DIRITTI UMANI: IL MONITO DEL PAPA ALL’EUROPA, “SALVAGUARDARE LA VITA UMANA”

La celebrazione del 50° anniversario della Convenzione europea dei Diritti dell’Uomo (firmata a Roma il 4 novembre del 1950) è un’occasione per “rendere grazie per tutto ciò che è stato recepito e per rinnovare l’impegno affinché i diritti umani siano sempre più pienamente ed ampiamente rispettati in Europa”. Ma è anche un tempo per riconoscere con chiarezza i problemi che devono essere affrontati perché quel rispetto non sia oggi negato: “Fondamentali tra questi è la tendenza a separare i diritti umani dal loro fondamento antropologico, dalla visione cioè della persona umana che è insita nella cultura europea”. Lo ha detto questa mattina Giovanni Paolo II ricevendo in udienza la conferenza ministeriale del Consiglio d’Europa.
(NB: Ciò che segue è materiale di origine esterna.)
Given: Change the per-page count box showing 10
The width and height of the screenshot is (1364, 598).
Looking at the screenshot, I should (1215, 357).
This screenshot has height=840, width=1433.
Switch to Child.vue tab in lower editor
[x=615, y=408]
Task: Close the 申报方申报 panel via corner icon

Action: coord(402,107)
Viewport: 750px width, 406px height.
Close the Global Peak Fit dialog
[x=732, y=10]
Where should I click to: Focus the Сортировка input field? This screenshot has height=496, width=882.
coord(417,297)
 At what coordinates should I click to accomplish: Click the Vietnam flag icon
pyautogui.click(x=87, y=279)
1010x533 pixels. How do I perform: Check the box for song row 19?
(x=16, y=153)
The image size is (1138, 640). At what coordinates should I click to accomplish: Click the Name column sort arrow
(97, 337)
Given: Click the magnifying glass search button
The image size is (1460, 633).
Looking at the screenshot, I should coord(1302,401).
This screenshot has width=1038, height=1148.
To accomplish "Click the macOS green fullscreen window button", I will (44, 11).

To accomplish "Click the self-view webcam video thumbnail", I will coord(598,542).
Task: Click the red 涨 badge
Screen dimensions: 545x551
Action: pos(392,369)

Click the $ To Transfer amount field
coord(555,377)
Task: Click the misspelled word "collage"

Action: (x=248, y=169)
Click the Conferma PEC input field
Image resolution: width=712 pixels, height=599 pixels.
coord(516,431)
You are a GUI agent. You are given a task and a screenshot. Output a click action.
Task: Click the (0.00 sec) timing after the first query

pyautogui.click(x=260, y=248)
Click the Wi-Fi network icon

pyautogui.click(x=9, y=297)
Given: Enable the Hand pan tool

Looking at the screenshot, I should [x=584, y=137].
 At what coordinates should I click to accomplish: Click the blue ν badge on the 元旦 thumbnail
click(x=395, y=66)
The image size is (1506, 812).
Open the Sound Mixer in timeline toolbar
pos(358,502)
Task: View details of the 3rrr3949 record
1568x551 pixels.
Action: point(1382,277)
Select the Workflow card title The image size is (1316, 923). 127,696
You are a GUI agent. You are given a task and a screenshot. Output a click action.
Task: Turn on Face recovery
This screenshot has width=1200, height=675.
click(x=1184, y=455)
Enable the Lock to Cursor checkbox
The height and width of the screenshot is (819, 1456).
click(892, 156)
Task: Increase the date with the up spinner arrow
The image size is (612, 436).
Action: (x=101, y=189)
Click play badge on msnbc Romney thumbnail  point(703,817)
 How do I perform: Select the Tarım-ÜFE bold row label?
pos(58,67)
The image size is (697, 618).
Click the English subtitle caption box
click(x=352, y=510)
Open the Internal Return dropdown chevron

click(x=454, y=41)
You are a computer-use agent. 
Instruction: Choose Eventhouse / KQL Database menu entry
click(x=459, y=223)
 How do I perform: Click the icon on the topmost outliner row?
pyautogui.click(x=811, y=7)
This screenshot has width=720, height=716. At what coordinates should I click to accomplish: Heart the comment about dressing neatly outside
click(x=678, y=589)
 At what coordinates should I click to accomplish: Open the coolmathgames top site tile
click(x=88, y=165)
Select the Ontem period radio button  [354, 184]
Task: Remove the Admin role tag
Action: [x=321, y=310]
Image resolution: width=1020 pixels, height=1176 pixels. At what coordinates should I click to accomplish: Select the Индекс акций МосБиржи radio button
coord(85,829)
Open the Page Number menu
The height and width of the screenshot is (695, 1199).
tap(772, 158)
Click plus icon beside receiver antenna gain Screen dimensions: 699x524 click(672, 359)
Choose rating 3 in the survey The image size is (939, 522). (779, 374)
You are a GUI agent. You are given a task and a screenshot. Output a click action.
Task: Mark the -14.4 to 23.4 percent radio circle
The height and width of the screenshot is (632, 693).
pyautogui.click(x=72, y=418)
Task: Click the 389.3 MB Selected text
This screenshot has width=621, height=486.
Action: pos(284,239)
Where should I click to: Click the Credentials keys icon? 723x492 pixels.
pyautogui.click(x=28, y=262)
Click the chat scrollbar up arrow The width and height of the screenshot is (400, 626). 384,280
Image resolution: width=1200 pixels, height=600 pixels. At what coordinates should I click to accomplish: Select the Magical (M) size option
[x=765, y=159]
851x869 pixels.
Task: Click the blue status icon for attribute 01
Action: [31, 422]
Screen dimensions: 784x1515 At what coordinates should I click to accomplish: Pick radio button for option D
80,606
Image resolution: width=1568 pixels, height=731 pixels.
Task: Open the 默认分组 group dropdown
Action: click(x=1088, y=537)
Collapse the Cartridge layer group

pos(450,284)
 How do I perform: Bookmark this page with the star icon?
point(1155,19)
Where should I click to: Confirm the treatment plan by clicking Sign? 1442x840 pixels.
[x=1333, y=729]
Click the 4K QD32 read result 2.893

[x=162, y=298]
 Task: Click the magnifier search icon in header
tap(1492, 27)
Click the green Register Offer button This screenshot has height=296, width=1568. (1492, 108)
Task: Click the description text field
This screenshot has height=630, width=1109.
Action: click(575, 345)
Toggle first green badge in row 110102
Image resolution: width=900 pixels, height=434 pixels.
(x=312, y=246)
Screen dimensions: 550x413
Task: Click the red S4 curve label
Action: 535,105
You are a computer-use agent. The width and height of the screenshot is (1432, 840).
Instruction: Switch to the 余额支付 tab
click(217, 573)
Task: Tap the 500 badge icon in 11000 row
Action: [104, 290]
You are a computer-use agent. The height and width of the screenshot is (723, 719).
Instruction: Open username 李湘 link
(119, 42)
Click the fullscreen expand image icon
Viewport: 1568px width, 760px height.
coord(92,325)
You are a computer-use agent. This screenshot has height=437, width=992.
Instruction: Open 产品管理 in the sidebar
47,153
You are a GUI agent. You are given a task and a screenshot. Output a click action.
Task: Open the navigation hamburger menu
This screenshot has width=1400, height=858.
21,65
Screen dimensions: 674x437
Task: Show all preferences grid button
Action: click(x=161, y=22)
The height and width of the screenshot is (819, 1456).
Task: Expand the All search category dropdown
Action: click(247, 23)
Richiamando l’art. 16 della Dichiarazione universale dei diritti umani, il Santo Padre ha aggiunto: “C’è anche la tendenza ad interpretare i diritti da una prospettiva esclusivamente individualista” che ha portato l’Europa a dare “poca considerazione al ruolo della famiglia come ‘cellula fondamentale della società'”. “Ci si trova – ha detto il Santo Padre – di fronte ad un paradosso: se da una parte, il bisogno di rispettare i diritti umani si è vigorosamente affermato; dall’altra il più basilare dei diritti, il diritto alla vita, è negato”. “Il Consiglio d’Europa – ha concluso Giovanni Paolo II – è riuscito a rimuovere la pena di morte dalla legislazione di una larga maggioranza dei suoi Stati membri”. Un impegno “nobile”, ha detto il Santo Padre, che deve essere esteso anche al resto del mondo. “E’ mia fervida speranza – ha aggiunto – che sia arrivato il momento in cui venga ugualmente capito che un’enorme ingiustizia si sta commettendo quando non viene salvaguardata la vita innocente nel grembo materno. Questa contraddizione radicale è possibile solo quando la libertà è separata dalla verità che è insita nelle cose e quando la democrazia si allontana dai valori trascendenti”.